Ainsi, les moyens financiers sont insuffisants en terme de politique de santé publique, pointe le rapport. De même que les financements alloués à la recherche en épidémiologie. Ainsi, alors que la communication est un outil indispensable à la lutte contre le tabagisme, la modestie des moyens consacrés à cette action en limite la portée : "ils sont près de dix fois moins importants que ceux consacrés à la communication sur la sécurité routière, alors même que le tabac provoque un nombre de décès sans commune mesure avec les accidents de la route."
Il est vrai que le tabac met également en jeu d’importants intérêts économiques et financiers. Les ressources tirées de la fiscalité du tabac atteignent près de 15 milliards d'euros par an. On comprend dès lors que l'Etat n'ait pas vraiment intérêt à augmenter massivement le prix du paquet de cigarette. Même si une vision à plus long terme, comme souvent en santé, pourrait être pertinente : le rapport de la Cour des Comptes estime que l’ensemble des dépenses de santé liées au tabagisme s’élève à 18 milliards d’euros.

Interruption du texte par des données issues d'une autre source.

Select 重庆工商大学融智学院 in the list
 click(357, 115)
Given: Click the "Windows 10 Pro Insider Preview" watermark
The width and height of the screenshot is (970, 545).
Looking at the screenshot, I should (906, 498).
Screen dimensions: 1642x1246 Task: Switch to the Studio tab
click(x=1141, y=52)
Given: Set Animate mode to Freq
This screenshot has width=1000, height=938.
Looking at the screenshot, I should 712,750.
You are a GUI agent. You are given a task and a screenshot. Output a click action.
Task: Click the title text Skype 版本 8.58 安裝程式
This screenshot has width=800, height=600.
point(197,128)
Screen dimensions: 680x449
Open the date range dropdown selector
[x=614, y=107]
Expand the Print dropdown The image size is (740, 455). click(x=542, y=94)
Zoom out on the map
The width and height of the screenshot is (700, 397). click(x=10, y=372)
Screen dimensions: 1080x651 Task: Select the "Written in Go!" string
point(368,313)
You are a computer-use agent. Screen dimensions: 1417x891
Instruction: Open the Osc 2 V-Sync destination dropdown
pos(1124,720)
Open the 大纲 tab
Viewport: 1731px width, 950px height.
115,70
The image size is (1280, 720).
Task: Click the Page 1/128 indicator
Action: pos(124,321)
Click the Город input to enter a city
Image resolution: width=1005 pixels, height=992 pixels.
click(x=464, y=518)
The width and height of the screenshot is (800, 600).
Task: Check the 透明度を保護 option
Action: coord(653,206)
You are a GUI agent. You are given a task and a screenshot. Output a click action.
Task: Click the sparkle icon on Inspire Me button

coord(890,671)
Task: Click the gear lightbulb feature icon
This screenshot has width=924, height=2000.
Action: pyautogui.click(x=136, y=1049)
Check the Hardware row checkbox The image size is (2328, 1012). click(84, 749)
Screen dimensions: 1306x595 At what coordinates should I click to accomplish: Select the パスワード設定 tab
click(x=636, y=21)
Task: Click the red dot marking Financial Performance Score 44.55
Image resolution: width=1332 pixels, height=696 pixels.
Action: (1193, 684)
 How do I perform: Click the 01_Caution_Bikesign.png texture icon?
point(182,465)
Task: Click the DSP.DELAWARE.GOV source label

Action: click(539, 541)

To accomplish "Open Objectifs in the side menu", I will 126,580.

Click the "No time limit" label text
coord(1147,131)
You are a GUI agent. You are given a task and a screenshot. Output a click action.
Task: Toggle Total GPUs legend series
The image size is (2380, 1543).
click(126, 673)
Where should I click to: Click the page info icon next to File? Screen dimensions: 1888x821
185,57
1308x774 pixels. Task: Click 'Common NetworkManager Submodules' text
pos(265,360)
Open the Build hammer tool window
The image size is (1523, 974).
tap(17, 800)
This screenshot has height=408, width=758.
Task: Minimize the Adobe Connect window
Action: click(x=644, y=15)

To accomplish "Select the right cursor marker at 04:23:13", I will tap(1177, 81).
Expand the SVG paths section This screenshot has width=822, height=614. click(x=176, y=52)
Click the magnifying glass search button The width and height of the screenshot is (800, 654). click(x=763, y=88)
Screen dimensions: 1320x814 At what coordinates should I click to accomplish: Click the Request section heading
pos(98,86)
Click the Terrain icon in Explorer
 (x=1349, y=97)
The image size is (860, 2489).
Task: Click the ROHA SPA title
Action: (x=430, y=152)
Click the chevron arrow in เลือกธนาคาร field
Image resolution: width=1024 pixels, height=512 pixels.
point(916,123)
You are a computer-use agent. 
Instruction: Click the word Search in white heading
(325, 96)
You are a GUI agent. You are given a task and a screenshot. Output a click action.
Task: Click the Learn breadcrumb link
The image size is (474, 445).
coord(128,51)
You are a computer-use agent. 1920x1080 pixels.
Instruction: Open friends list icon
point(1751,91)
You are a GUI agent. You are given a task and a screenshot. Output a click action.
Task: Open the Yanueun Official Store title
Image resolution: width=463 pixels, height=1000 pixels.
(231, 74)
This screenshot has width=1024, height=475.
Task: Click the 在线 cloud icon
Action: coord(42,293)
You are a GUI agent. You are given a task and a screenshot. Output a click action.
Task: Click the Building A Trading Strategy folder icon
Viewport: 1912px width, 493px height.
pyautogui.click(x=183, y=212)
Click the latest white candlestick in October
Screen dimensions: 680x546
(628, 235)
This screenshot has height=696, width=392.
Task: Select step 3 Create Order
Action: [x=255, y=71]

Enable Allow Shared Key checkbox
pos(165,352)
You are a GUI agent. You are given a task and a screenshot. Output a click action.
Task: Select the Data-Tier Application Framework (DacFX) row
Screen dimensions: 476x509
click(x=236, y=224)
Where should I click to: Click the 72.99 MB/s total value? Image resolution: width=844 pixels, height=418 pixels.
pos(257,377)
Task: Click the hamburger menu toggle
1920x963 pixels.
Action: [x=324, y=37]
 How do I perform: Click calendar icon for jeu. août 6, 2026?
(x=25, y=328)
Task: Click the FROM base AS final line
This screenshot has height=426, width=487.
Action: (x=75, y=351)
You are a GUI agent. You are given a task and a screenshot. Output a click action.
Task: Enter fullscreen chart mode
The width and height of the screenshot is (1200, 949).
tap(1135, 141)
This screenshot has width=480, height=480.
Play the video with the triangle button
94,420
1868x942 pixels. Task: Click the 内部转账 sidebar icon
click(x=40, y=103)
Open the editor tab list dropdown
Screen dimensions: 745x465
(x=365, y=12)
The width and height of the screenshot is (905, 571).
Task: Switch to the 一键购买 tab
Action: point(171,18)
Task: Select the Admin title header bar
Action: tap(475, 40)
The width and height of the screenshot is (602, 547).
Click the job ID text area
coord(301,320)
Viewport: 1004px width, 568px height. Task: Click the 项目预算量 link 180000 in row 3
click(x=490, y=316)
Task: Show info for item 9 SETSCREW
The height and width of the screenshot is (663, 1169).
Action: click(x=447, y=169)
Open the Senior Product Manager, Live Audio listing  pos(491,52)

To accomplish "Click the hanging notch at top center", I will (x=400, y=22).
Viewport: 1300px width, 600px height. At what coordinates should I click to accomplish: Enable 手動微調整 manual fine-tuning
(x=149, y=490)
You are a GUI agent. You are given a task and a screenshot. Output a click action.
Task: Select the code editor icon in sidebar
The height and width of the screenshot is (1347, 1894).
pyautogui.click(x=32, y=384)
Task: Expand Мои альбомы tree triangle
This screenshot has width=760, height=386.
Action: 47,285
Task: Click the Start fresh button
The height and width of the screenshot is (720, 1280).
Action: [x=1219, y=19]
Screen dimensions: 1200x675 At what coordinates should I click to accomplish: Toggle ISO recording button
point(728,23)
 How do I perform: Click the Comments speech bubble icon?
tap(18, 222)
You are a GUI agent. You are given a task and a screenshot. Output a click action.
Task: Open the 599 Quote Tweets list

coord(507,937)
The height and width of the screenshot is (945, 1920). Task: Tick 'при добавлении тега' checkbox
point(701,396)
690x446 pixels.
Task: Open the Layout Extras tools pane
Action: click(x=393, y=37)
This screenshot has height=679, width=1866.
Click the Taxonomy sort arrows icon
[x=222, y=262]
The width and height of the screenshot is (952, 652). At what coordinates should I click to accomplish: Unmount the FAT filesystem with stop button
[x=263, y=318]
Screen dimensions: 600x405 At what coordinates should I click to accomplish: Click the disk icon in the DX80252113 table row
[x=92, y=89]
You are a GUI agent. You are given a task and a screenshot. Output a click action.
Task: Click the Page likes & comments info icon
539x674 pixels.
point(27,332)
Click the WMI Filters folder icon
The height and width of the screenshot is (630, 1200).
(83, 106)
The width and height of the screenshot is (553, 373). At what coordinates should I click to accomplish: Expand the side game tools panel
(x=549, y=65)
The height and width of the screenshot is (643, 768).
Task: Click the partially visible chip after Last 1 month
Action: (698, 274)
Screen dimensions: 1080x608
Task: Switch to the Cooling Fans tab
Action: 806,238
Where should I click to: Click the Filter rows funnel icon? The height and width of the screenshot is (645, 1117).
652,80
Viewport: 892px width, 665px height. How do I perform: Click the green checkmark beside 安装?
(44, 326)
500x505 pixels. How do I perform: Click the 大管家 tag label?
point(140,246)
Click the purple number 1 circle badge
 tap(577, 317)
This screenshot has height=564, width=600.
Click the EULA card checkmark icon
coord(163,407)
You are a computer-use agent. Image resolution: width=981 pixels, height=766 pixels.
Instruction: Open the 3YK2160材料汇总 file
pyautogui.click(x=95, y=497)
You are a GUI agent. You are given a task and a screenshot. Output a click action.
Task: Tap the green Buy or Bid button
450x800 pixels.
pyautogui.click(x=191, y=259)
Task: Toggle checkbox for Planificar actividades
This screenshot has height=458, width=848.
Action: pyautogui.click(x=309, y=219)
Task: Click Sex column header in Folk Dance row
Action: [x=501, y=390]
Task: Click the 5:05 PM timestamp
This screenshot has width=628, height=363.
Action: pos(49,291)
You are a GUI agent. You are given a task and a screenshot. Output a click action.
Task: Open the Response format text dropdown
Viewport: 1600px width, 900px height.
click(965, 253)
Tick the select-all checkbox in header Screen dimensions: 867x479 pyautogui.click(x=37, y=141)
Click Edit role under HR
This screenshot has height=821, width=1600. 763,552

Paquet neutre, et après ? Marisol Touraine a fait de la lutte contre le tabagisme l’une de ses priorités. Plusieurs mesures ont d’ores et déjà été annoncées, dans le cadre du Plan Tabac 2014, en particulier celles ciblant les jeunes. La ministre a d’ailleurs affiché un objectif ambitieux : réduire le nombre de fumeurs à 20 % dans 10 ans. Mieux, la ministre souhaite que "les bébés qui naissent aujourd'hui soient la première génération de non-fumeurs." Alors qu'1 jeune sur 3 fume tous les jours, elle souhaite qu'ils soient moins de 5 % dans 20 ans. Autre grande annonce de ce plan, l’arrivée du paquet neutre prévue pour 2016. Une mesure qui s’inspire de l’Australie, qui compte désormais 18 % de fumeurs. A une différence près, que la mesure a été couplée à une forte augmentation des prix des paquets. Sur ce point, aucune augmentation ferme du prix du tabac n’est prévue dans le cadre du plan anti-tabac et l’arrivée du paquet neutre semble donc être surtout une mesure symbolique visant à décourager les jeunes à commencer à fumer. Enfin, aucune mesure de santé publique ciblée vers ceux qui fument actuellement, donc à court terme, n’a été annoncée.